• _Task statement_:
Extend the report on U.S. food aid below, starting right after its final sentence.

• _Text excerpt_:
══════

The pledge continued a long history of charitable gestures from the world's richest nations. Fifty years ago, the U.S. government created Public Law 480 ... which was intended to boost U.S. farm exports and, at the same time, benefit hungry people in other lands.
Since its inception, the program, later renamed "Food For Peace," has posted some impressive numbers. Billions of people have benefited from food given by the people of the United States. But "Food for Peace" is not without its problems ... and critics are calling for change. John Nichols explains.
But for all its successes, the current system is not without its problems. And critics say U.S. food aid no longer is about feeding the hungry.
Chris Barrett, Cornell University Economist: "American food aid was started to try to promote trade, to dump surpluses and to help the maritime industry. All of these objectives are caught up in food aid; it's not just about feeding the hungry. It's not even primarily about feeding the hungry. That is just the way it's sold."
Economist Chris Barrett of Cornell University has spent the past decade working on food aid issues and is the co-author of a forthcoming book which examines the past 50 years of food aid. Barrett claims about 50 cents of every dollar the government spends on food aid isn't spent on food -- instead, the money is spent on shipping, processing and other costs.
Chris Barrett, Cornell University Economist: "Although food aid has been invaluable over the last 50 years it has literally saved or helped hundreds of millions of lives, it underperforms its potential by a great deal. And it does so largely because it's trying to serve too many different objectives, objectives which are largely outdated."
More than 60 percent of international emergency food aid comes from the United States. But non- governmental agencies, like the U.N.'s World Food Programme also play a vital role -- especially in transporting the food. Nevertheless, critics claim it takes too long to move the commodities from the farmer to the famished.
Chris Barrett, Cornell University Economist: "The sad reality is that U.S. food aid shipments in emergencies are very slow. The average time to delivery from the date a formal request for food aid is filed to the day that a shipment arrives at a port is almost five months. That doesn't help much when you are responding to a hurricane, to an earthquake, to a drought, to a tsunami. So, these delays cost lives."
A proposal in President Bush's 2006 budget is intended to ensure more of taxpayers' money actually is spent on food and that the goods reach their destination faster.

══════

• _Dataset content_:
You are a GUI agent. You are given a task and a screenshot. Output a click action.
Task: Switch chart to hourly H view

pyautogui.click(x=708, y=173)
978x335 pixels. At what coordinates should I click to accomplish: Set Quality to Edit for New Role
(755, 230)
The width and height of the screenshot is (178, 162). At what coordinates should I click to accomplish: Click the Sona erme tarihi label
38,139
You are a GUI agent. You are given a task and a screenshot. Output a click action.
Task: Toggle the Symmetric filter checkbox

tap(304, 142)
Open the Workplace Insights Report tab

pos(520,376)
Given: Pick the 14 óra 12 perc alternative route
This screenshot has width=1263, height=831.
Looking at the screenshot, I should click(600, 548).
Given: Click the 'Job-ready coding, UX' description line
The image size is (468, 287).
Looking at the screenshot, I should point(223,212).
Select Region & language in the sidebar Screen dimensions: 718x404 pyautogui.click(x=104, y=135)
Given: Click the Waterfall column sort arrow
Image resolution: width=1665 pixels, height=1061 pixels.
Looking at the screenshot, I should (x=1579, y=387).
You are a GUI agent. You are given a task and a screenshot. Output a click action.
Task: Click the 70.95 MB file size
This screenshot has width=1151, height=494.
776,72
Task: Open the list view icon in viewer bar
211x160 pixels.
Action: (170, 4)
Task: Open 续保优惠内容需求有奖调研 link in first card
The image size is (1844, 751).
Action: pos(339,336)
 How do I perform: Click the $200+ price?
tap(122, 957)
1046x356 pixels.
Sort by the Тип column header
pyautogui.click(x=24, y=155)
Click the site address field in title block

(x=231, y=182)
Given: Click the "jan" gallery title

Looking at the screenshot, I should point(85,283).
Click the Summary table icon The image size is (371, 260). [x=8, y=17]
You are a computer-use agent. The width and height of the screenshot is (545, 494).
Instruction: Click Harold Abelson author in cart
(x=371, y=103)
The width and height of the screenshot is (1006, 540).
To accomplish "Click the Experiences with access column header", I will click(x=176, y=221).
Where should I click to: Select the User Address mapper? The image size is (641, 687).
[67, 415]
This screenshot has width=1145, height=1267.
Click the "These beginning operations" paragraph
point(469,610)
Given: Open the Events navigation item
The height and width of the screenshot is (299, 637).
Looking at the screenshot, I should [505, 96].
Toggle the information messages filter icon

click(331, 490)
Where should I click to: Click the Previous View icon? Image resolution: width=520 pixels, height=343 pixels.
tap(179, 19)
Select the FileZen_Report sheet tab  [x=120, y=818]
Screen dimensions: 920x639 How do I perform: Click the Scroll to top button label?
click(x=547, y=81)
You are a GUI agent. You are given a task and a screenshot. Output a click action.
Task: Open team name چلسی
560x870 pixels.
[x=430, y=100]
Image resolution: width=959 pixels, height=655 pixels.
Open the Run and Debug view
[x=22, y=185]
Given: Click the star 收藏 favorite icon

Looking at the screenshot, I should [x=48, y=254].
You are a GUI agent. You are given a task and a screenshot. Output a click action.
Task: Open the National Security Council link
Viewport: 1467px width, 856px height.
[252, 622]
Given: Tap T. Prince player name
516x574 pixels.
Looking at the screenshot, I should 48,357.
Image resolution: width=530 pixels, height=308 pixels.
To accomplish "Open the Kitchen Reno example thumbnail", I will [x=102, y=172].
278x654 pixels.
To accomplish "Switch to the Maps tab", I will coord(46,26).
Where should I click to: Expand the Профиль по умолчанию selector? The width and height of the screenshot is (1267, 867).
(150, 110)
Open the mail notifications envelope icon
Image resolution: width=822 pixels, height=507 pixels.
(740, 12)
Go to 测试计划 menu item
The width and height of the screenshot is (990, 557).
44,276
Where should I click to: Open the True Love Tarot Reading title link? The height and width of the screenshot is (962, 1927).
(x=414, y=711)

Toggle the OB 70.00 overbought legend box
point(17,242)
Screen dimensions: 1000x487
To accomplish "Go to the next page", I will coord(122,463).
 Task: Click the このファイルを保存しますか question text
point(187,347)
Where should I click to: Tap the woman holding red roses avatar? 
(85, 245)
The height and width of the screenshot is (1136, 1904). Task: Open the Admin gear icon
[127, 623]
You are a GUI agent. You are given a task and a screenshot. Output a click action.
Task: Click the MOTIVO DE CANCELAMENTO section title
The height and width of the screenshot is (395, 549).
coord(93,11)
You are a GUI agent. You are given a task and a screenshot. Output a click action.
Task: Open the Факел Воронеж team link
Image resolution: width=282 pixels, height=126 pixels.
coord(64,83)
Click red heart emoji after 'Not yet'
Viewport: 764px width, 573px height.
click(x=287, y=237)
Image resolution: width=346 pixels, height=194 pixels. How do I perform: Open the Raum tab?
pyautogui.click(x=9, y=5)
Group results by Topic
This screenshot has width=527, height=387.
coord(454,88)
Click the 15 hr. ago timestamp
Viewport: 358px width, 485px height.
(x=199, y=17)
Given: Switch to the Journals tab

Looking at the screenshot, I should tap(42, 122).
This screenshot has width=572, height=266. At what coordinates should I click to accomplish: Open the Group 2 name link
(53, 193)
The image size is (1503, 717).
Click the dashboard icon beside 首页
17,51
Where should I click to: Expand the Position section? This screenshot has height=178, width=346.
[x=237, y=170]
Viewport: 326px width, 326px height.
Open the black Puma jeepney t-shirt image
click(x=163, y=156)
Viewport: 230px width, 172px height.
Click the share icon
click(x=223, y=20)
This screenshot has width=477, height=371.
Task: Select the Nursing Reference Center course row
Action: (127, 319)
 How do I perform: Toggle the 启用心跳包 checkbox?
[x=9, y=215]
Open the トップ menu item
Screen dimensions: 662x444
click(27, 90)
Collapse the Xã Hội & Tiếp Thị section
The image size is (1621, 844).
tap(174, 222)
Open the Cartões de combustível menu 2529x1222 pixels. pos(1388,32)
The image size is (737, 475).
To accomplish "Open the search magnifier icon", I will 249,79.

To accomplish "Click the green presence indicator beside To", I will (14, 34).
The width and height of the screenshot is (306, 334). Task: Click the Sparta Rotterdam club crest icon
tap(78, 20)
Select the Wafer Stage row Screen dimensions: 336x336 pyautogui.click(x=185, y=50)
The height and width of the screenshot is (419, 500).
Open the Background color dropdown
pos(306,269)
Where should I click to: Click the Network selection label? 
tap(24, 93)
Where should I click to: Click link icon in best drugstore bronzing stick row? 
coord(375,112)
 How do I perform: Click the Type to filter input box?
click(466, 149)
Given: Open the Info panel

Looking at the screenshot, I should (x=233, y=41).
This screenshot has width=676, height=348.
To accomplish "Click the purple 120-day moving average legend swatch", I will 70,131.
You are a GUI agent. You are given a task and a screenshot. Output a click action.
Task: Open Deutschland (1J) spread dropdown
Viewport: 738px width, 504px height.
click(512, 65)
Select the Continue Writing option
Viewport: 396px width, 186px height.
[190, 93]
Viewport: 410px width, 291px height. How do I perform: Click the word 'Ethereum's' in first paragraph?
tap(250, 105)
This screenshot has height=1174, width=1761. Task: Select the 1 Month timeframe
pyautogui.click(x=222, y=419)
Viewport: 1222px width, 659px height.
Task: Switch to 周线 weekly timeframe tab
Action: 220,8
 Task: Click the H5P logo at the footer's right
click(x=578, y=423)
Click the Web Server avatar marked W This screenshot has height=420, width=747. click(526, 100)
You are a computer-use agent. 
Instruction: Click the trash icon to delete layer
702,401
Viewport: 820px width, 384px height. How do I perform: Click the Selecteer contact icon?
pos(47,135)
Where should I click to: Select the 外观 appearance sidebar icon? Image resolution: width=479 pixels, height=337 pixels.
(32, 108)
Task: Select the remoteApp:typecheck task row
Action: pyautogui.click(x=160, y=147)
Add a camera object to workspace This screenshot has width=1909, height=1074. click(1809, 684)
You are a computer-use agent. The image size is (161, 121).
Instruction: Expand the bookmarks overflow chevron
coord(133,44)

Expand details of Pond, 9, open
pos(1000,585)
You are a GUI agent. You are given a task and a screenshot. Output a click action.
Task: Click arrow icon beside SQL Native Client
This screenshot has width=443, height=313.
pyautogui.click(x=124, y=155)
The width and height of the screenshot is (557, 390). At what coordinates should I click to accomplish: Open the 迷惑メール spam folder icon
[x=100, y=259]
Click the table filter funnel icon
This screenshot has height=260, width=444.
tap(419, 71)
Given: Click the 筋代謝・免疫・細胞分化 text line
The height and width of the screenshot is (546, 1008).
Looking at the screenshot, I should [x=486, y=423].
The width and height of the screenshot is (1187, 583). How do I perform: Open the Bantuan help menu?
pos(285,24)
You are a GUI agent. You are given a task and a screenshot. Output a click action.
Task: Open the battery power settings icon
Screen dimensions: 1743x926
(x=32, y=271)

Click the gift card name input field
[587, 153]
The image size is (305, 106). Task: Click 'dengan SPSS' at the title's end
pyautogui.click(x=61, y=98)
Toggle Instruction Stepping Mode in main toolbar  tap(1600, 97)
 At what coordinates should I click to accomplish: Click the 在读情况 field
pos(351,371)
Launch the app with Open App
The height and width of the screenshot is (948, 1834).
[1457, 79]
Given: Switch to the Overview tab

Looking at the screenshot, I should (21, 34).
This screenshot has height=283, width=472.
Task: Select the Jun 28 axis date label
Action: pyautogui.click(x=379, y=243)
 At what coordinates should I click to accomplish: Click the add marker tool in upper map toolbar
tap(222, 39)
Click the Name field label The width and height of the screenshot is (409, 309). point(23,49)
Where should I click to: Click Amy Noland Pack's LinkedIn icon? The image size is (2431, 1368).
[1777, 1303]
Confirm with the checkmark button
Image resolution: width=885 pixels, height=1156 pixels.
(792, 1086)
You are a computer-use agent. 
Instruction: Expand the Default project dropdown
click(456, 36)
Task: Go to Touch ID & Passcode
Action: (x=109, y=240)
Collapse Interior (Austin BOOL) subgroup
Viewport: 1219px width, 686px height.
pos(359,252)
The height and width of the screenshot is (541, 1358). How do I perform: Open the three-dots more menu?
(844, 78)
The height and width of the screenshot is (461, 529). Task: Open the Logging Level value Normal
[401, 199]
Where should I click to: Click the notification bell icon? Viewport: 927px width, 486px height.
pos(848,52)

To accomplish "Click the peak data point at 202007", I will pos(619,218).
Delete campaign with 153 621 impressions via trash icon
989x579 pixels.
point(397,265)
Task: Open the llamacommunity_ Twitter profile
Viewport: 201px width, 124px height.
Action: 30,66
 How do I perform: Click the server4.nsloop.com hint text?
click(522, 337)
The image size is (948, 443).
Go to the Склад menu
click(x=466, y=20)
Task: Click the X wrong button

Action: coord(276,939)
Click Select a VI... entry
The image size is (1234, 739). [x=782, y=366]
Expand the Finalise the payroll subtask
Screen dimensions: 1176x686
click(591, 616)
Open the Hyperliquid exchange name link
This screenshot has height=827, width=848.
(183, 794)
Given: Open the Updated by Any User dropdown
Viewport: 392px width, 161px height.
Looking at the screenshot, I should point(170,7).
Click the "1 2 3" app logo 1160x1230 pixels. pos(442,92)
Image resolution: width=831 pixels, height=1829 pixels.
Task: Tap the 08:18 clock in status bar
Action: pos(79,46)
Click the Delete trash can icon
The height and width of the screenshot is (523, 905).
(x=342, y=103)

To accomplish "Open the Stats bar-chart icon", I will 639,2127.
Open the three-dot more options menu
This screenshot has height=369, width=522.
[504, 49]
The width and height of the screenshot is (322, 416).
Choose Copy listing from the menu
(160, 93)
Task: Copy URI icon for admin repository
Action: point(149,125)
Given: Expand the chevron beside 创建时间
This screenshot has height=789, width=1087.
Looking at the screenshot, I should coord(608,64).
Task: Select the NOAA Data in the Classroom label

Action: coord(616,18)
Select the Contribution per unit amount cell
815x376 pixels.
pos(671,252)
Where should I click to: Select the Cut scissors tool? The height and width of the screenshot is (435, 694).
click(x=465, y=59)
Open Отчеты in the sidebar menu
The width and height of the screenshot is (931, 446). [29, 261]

══════

• _Reply_:
The President wants to transfer $300 million from the "Food for Peace" program to the U.S. Agency for International Development. Rather than being earmarked for U.S. commodities, the money would then be used to purchase food closer to where it is needed.
The $300 million represents about 20 percent of this year's spending under Food for Peace. While being praised in some humanitarian circles, the proposal has raised more than a few eyebrows of farm-state lawmakers.
Sen. Charles Grassley, R - Iowa: "We farmers would like to keep the money in the Food for Peace program because it directly involves the moving of American grain to places where there are needs..."
Senate Agriculture Committee member Charles Grassley of Iowa, himself a farmer, says he understands why the Bush administration wants to respond more quickly to natural disasters and other emergencies. And while he acknowledges current food aid programs have little impact on domestic commodity prices, Grassley claims there are other reasons to ship American grain.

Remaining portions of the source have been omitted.